Il 17 settembre dell’anno 1859, a San Francisco, un personaggio piuttosto curioso fece il suo ingresso nella redazione del Bulletin, il principale quotidiano della città. Portava una divisa militare logora, lercia, che un tempo doveva essere stata blu. Un berrettino, uno spadone. Una barbaccia ispida e incolta e tutta l’aria di essere completamente svitato. Si diresse alla scrivania del direttore, lo salutò e lo pregò (con modi assolutamente cortesi) di pubblicare il testo che stringeva in mano.

Era una lettera. O meglio: un annuncio alla nazione. Era un proclama con cui quel tizio squinternato, al secolo Abraham Joshua Norton, scioglieva il parlamento, licenziava il presidente e si autoproclamava Imperatore degli Stati Uniti d’America, col nome ufficiale di Norton I. Tanto era assurda la faccenda, che il direttore del giornale, il signor George Kenyon Fitch, stabilì che sì, avrebbe davvero pubblicato l’annuncio: in fondo i lettori avevano anche bisogno di ridere…

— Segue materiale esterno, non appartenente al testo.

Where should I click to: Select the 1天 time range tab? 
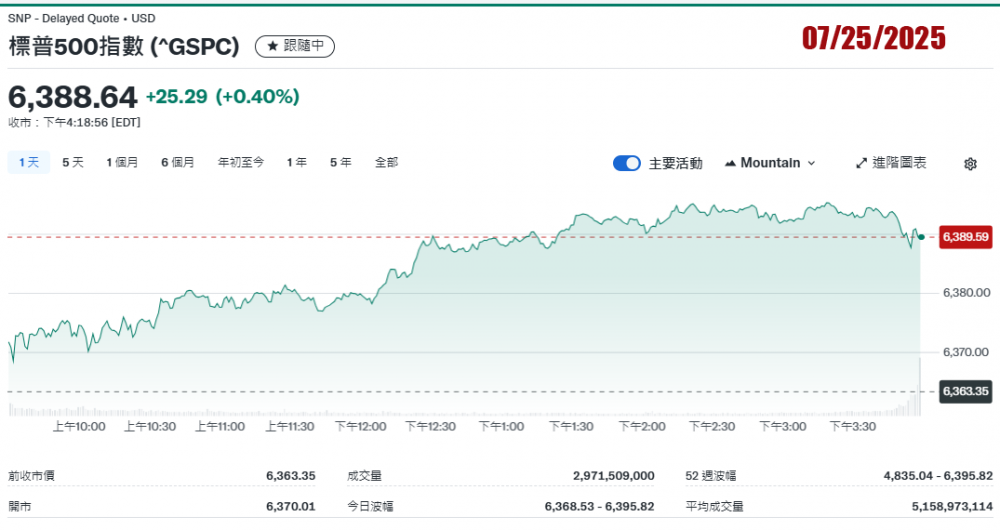28,162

Ciò che George Fitch ancora ignorava era che quello era l’inizio di una storia che sarebbe andata molto più in là di una semplice pagina di giornale. Sarebbe diventata fenomeno di costume, avrebbe incuriosito scrittori del calibro di Mark Twain e Robert Louis Stevenson. Avrebbe sconvolto pregiudizi sociali e convinzioni intorno al labile confine tra genialità e follia, fino a raggiungere le vette della cultura psichedelica della San Francisco beat cent’anni più tardi.

Piano, però. Per il momento, quella dell’autoproclamato “Imperatore d’America” era soltanto una nota di colore, una delle tante vicende di picchiatelli che capitava d’incontrare a San Francisco, città delle rapide fortune e dei disastri repentini. Fino a pochissimi anni prima, il signor Abraham Joshua Norton era stato uno dei più ricchi imprenditori del posto. Ebreo inglese, prima emigrato in Sudafrica e quindi nel nuovo continente, aveva avviato una fiorentissima attività commerciale che, almeno all’inizio, gli aveva fruttato più che bene.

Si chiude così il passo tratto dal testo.